*** Opening DATA UNDER STUDY ***

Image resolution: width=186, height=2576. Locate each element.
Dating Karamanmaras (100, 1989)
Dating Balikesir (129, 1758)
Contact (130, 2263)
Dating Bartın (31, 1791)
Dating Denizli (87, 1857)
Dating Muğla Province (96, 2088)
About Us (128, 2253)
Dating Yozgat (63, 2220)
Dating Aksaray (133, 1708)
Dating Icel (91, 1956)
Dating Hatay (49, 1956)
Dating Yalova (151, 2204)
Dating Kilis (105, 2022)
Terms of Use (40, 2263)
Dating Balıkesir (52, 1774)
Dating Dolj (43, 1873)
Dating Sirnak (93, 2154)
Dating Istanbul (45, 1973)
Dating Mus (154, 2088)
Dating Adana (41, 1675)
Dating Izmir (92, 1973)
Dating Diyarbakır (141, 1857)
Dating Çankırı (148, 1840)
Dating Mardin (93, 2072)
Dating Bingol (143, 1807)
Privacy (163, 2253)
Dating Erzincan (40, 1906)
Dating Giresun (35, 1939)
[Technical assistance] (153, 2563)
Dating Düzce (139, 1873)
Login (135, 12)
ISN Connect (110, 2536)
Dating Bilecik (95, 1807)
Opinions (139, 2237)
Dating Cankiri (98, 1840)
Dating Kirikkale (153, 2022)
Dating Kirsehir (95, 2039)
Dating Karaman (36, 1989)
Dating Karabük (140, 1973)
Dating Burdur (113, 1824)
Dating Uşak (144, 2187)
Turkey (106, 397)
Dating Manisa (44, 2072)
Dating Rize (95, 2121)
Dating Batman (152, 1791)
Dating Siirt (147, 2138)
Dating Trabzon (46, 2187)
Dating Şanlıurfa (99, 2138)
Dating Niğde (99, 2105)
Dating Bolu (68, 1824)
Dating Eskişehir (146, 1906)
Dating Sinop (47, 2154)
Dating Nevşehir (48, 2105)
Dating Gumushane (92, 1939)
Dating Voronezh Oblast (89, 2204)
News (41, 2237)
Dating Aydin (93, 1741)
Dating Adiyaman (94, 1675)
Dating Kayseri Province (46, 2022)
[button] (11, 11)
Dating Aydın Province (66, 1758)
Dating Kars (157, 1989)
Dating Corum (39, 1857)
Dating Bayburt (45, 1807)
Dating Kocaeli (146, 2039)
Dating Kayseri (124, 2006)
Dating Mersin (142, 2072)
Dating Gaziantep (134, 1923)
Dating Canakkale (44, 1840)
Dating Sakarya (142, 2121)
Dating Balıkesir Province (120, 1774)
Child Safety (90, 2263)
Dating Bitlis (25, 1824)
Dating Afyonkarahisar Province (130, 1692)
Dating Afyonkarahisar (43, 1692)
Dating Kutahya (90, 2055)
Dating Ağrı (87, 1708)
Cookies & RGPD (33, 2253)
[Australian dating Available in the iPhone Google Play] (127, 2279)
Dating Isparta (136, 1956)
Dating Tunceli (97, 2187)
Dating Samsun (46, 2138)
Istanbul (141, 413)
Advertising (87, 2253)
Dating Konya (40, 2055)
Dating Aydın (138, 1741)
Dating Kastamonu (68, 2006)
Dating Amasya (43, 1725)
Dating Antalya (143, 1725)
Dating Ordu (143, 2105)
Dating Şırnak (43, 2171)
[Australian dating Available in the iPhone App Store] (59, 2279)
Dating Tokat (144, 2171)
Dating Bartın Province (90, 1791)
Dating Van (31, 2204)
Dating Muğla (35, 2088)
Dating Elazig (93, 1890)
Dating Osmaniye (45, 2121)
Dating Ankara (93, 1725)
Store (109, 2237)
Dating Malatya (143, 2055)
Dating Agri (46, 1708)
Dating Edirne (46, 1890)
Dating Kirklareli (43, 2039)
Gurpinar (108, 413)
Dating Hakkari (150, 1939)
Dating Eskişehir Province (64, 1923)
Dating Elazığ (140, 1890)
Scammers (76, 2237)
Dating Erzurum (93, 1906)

*** Closing DATA UNDER STUDY ***

- **PROBLEM DESCRIPTION**:
In the answer, the lines from the first line of the data above through the line containing "News (41, 2237)" must appear exactly as written, with nothing else.

- **RESULT OF THIS TASK**:
Image resolution: width=186, height=2576. Locate each element.
Dating Karamanmaras (100, 1989)
Dating Balikesir (129, 1758)
Contact (130, 2263)
Dating Bartın (31, 1791)
Dating Denizli (87, 1857)
Dating Muğla Province (96, 2088)
About Us (128, 2253)
Dating Yozgat (63, 2220)
Dating Aksaray (133, 1708)
Dating Icel (91, 1956)
Dating Hatay (49, 1956)
Dating Yalova (151, 2204)
Dating Kilis (105, 2022)
Terms of Use (40, 2263)
Dating Balıkesir (52, 1774)
Dating Dolj (43, 1873)
Dating Sirnak (93, 2154)
Dating Istanbul (45, 1973)
Dating Mus (154, 2088)
Dating Adana (41, 1675)
Dating Izmir (92, 1973)
Dating Diyarbakır (141, 1857)
Dating Çankırı (148, 1840)
Dating Mardin (93, 2072)
Dating Bingol (143, 1807)
Privacy (163, 2253)
Dating Erzincan (40, 1906)
Dating Giresun (35, 1939)
[Technical assistance] (153, 2563)
Dating Düzce (139, 1873)
Login (135, 12)
ISN Connect (110, 2536)
Dating Bilecik (95, 1807)
Opinions (139, 2237)
Dating Cankiri (98, 1840)
Dating Kirikkale (153, 2022)
Dating Kirsehir (95, 2039)
Dating Karaman (36, 1989)
Dating Karabük (140, 1973)
Dating Burdur (113, 1824)
Dating Uşak (144, 2187)
Turkey (106, 397)
Dating Manisa (44, 2072)
Dating Rize (95, 2121)
Dating Batman (152, 1791)
Dating Siirt (147, 2138)
Dating Trabzon (46, 2187)
Dating Şanlıurfa (99, 2138)
Dating Niğde (99, 2105)
Dating Bolu (68, 1824)
Dating Eskişehir (146, 1906)
Dating Sinop (47, 2154)
Dating Nevşehir (48, 2105)
Dating Gumushane (92, 1939)
Dating Voronezh Oblast (89, 2204)
News (41, 2237)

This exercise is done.